This is Regret

Three things I regret about that day.
The cruel two-faced time.
The sound of my favorite song,
And the white soap and its foam.

Merciless years trained me into a confused man.
I live in a delirium of a repeating dreadful day,

Please, Time, how many faces you actually have.
Time, how much I should bribe you to get me back into that awful day.

That time, I was filled with rage.
So I beat this guy’s nape with my radio.
I beat his nape mercilessly, he started to bleed and he died on my foot.
He looked so low, with this shocked expression on his face, with blood from his mouth and neck, with face on my foot.
He died, and all I can do was breathing heavily.
He died, and all I did was feeling regret, guilt.

If only that time I was able to control my rage.
Or, if only that time there was no problem between myself and him.

‘What should I do,’ was what I thought that day.
I should’ve called and ambulance, or call the cop or my parents,
Rather than doing reasonable deed about my act, I was standing still,
I was listening to my favorite song on the wrecked radio.

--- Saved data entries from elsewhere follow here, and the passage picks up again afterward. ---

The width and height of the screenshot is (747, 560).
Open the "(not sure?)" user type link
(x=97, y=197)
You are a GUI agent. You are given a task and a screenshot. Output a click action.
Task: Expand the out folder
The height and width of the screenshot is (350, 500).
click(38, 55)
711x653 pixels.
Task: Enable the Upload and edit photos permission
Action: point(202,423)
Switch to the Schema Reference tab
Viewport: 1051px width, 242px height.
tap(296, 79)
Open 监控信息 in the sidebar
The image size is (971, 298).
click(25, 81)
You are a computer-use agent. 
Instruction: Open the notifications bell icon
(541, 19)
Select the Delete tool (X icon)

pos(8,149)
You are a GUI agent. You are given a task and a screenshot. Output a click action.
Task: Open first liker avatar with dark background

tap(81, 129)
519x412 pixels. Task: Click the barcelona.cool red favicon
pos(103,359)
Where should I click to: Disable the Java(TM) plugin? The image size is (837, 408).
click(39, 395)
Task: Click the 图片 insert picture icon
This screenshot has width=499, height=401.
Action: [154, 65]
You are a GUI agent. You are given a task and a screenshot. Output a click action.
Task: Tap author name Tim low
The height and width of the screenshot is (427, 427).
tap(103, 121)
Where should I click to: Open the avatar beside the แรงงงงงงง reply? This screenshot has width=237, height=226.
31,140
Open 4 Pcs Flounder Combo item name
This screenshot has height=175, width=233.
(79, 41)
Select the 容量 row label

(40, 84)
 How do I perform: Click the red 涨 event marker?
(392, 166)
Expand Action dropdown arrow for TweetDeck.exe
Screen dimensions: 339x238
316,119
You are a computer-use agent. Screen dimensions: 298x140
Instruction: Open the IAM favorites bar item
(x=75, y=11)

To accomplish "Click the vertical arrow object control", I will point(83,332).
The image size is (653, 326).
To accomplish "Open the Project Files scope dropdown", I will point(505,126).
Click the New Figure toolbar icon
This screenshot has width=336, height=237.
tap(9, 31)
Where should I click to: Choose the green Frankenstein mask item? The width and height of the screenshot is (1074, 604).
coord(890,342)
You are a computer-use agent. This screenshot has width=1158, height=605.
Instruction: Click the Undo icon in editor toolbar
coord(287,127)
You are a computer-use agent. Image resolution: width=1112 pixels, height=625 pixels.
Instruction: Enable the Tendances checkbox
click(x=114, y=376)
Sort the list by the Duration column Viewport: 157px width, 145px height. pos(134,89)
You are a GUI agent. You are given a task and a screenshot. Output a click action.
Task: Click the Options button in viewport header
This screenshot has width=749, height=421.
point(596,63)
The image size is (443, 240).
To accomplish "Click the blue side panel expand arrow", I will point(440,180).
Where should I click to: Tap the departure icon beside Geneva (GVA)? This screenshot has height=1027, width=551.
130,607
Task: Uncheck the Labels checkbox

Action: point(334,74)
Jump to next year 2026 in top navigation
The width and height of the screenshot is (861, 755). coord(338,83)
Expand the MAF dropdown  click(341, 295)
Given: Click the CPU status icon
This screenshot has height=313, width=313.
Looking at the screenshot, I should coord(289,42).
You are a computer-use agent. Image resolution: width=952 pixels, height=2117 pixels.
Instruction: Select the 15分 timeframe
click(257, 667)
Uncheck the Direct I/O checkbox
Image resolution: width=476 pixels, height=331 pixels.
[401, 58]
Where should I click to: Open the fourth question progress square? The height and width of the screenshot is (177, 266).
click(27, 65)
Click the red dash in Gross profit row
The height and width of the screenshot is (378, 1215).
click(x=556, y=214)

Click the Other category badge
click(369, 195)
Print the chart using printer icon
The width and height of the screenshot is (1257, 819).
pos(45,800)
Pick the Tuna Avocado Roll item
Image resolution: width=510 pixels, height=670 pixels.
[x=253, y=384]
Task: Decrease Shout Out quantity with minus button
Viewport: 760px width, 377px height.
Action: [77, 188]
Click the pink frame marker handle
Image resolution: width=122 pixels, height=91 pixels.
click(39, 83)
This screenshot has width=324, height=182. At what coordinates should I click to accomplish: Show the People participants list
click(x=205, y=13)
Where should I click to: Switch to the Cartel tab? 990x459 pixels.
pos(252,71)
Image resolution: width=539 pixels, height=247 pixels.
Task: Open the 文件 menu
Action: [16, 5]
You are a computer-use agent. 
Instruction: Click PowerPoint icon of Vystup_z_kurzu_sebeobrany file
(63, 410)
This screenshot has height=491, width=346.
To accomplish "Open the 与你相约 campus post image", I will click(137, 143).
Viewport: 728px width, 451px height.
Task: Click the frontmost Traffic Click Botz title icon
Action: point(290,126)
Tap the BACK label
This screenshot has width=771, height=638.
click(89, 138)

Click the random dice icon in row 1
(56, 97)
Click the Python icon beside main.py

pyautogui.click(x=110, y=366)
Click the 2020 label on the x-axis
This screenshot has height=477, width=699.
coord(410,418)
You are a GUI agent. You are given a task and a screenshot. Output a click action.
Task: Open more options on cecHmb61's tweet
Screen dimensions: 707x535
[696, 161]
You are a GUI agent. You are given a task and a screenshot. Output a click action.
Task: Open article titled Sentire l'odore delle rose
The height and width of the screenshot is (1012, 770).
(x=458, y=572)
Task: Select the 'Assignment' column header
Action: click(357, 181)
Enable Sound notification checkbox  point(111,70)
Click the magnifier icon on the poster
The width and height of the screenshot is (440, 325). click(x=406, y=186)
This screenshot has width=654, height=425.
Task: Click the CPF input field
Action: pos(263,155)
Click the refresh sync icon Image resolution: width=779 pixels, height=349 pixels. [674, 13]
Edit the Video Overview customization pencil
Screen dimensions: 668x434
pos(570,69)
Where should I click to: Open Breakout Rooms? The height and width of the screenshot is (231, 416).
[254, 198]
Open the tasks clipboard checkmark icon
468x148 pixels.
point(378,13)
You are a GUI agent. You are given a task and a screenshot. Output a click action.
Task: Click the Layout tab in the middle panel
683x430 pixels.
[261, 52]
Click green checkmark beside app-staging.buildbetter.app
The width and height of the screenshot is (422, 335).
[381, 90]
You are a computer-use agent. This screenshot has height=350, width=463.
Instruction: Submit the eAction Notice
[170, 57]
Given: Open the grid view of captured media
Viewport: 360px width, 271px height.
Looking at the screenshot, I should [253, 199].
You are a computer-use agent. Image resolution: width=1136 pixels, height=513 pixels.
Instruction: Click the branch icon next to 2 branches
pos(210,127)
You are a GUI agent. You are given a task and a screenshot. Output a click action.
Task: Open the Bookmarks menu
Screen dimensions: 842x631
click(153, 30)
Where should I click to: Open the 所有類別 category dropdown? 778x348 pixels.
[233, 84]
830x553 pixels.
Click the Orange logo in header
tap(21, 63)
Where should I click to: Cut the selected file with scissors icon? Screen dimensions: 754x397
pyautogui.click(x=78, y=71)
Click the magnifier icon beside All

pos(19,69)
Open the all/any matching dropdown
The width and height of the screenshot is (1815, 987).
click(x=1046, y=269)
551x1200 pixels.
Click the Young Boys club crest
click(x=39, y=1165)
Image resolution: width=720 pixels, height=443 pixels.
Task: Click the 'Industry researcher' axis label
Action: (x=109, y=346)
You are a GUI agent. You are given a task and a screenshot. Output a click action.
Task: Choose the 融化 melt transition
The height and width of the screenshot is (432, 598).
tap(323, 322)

I don’t know how but my shaking body was able to go to the bathroom,
where I washed my bloody hands repeatedly with the white soap,
My vision was so focused on the foam,
I felt the foam was more blurry than usual,
Perhaps that was because tears starting building on my eyes,

I felt

I was the worst being ever breathing..

Years go by but I still repeating those events, thinking what I should’ve done.
I keep repeating questions that no one can ever answer,
Am I a better man now?
When will this turmoil go away?
When will this restlessness leave me alone?
In which way I can possibly repent,

And, should I repent?

Two-faced time provoke me to look from another perspective.
That time, I was trembling out of my conscience,
Crying over his dead body.
Today,
I am trembling out of excitement.

He should’ve provoke me more,
His bleeding helpless body,
My dominating body,
My adrenaline rush,
That time, I should’ve killed him in more exciting way.

I am taking a deep breath,
Motions of that day keep repeating,
The wrecked radio,
never has to be that broken,
I shouldn’t hit him till I broke the radio,
He shouldn’t have to dead by the radio, he should’ve just dying,
That way
I could enjoy his pain longer,
That way,
My song could come out in a clearer voice.

As it starting to get clear about what
I’ve been regretting these past year, I come to my biggest regret, that
I shouldn’t have washed my hands.
I should’ve lick his blood clean, and perhaps those excitement I felt after killing a breathing man could doubling.